Both infants (twins) had viral load between 300,000 to 400,000 copies/ml just before starting therapy. At 9 days of life both infants were DNA PCR negative. By 5 weeks they were both diagnosed with HIV infection, were still DNA PCR negative but were RNA PCR positive. Both started AZT treatment at 9 days. Nevirapine+ddI were added to AZT at 2.5 months of age to make it a triple therapy. One infant took 6 months to reach undetectable but the other was undetectable within two months after being on triple therapy. After the 3-drug treatment started both infants went <20 copies/ml using the Roche Ultrasensitive test. At 16 months of age, one infant had detectable viral load which was confirmed with a 2nd test (1200 copies/ml). Up to the 16 month point the infant had no detectable HIV maternal antibody. But, now there was detectable antibody and the infant remains ELISA antibody positive.This infant switched therapy to AZT+3TC+ritonavir, but was unable to tolerate it and was switched to d4T+3TC+nelfinavir. The infant then went to back down to undetectable.
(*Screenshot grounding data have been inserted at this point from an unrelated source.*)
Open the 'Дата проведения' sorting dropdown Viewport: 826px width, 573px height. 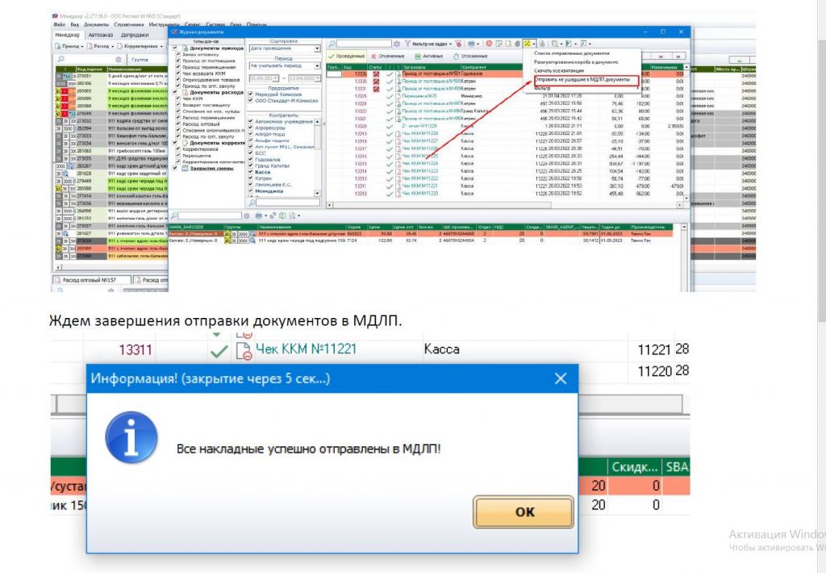click(317, 48)
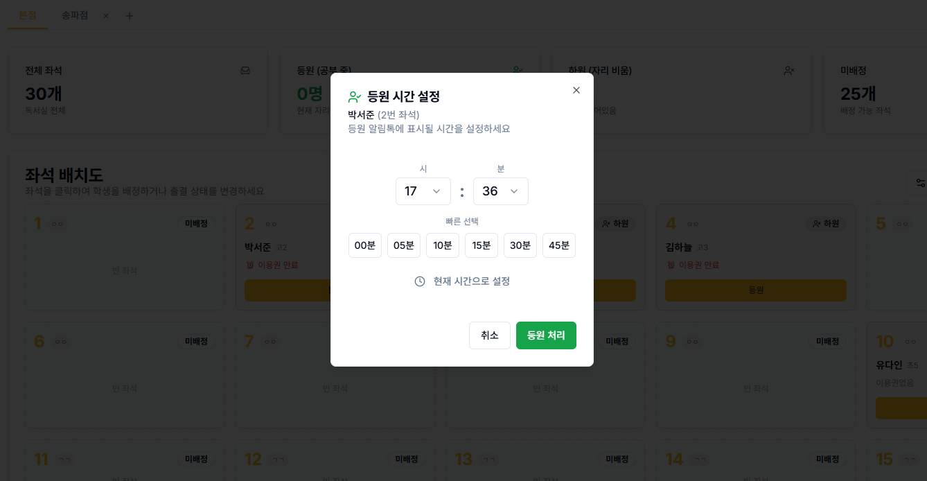Switch to the 송파점 tab
This screenshot has height=481, width=927.
(x=75, y=15)
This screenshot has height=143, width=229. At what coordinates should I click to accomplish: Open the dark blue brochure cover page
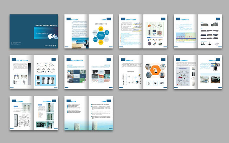pos(33,32)
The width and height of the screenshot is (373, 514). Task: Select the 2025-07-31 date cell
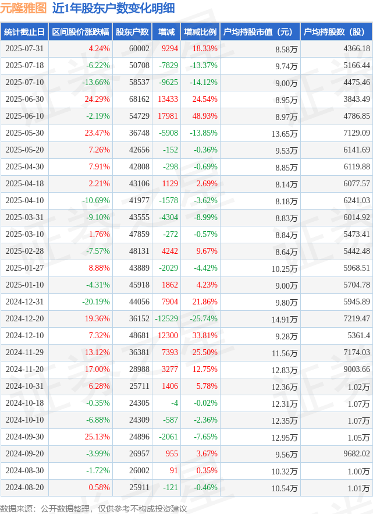click(x=24, y=48)

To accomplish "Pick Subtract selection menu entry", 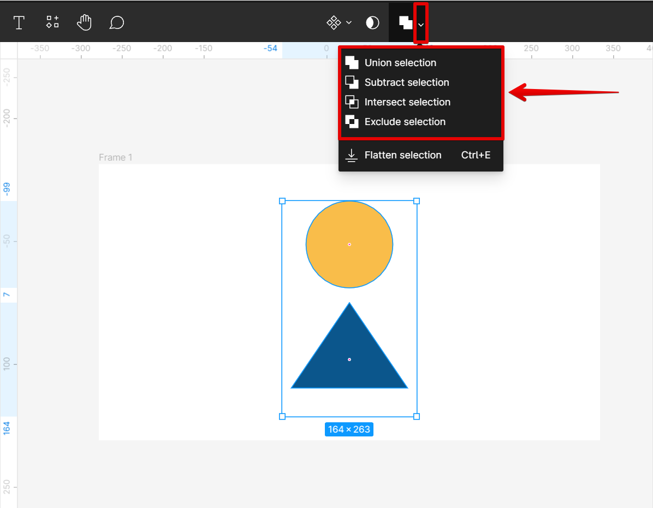I will (x=406, y=82).
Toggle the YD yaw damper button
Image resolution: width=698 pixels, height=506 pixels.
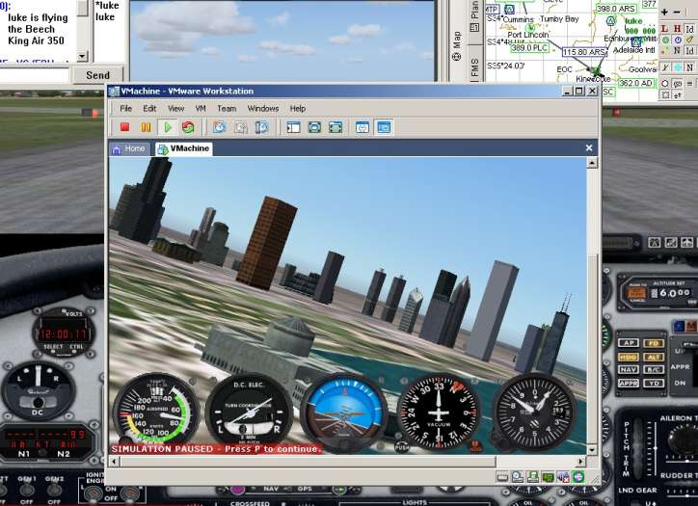(x=653, y=383)
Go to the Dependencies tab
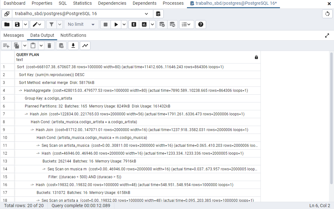334x209 pixels. [x=112, y=3]
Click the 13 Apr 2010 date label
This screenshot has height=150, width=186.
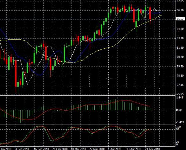134,149
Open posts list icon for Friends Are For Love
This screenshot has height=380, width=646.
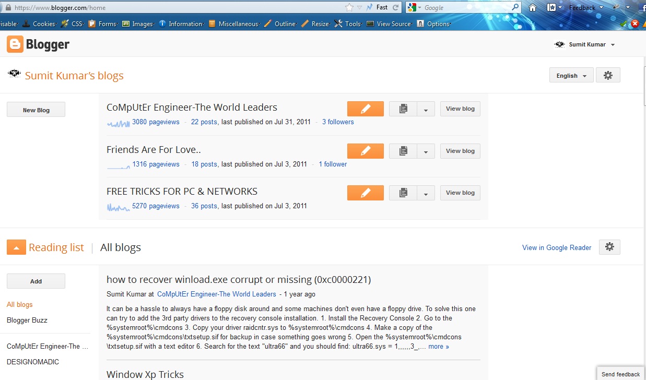click(403, 151)
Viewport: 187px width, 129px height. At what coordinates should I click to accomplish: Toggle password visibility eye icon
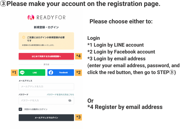coord(70,100)
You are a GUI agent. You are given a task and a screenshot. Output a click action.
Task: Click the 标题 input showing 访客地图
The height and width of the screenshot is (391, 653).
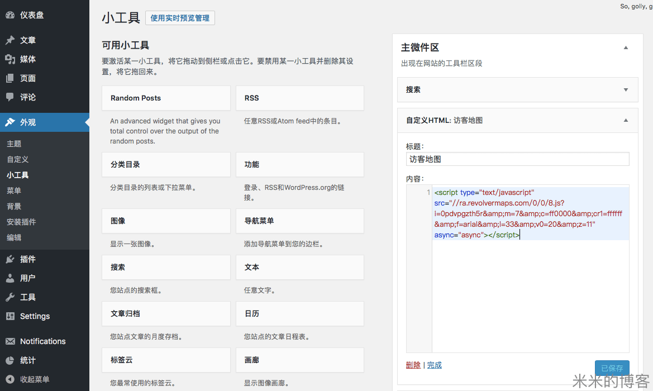pos(517,159)
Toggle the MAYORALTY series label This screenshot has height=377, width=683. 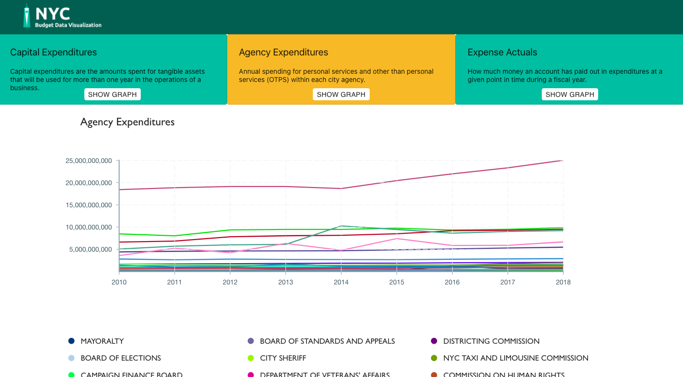click(x=102, y=341)
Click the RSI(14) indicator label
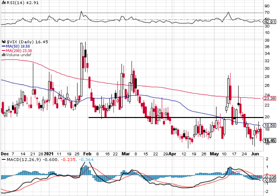 (x=13, y=3)
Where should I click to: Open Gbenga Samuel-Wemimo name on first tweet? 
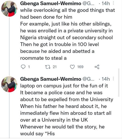point(51,3)
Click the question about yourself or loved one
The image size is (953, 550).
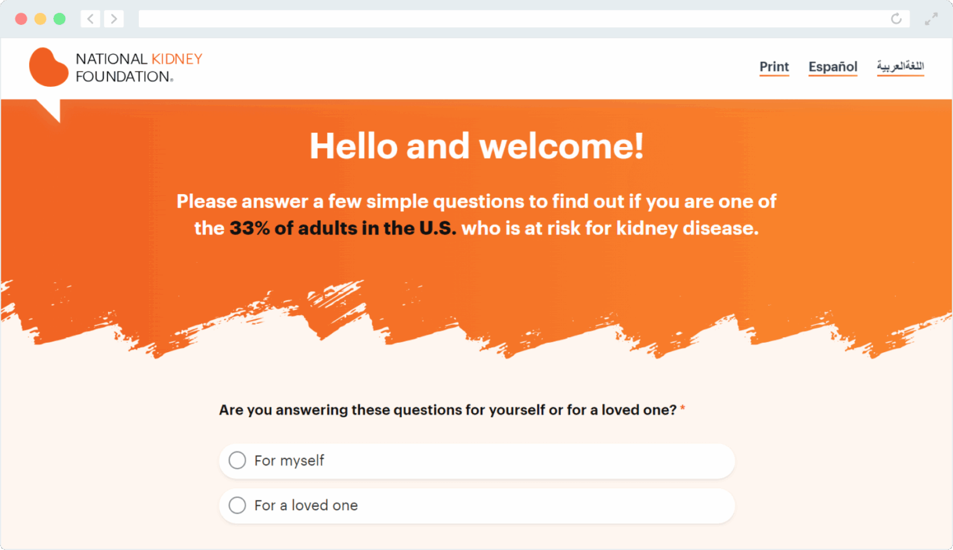click(x=447, y=410)
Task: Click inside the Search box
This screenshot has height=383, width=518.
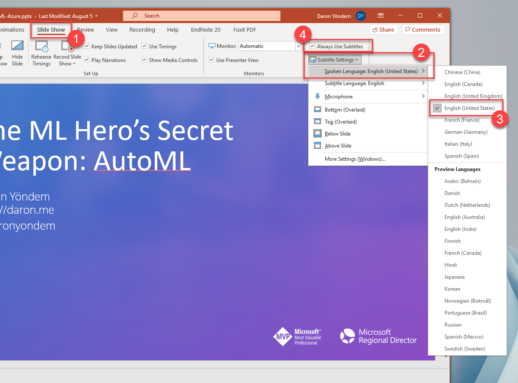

The other infant remained undetectable but also switched to d4T+3TC+nelfinavir only because it was more convenient to have both infants on the same regimen.

After 29 months both infants remain healthy, they have normal CD4 counts and undetectable viral load. Other testing indicates they both have a healthy normal immune system. Has HIV been eradicated from these two infants? They have been followed for two years. HIV DNA was detected in both infants earlier in the study and the amount found has never changed. It does not look as if the integrated provirus (HIV DNA) is disappearing. The same situation is occuring with adults. Proviral DNA (provirus) does not seem to be disappearing for adults although their plasma viral load is undetectable. There is some controversy about the siginicance of the detection of proviral DNA. Some researchers say the proviral DNA that is found is not able to produce infectious virus while others say it is able to produce infectious virus.

The investigators are hoping to treat the two infants with a novel and unique immune therapy, which they are in the process of developing. It is designed to boost their immune response if their viral load starts to rebound.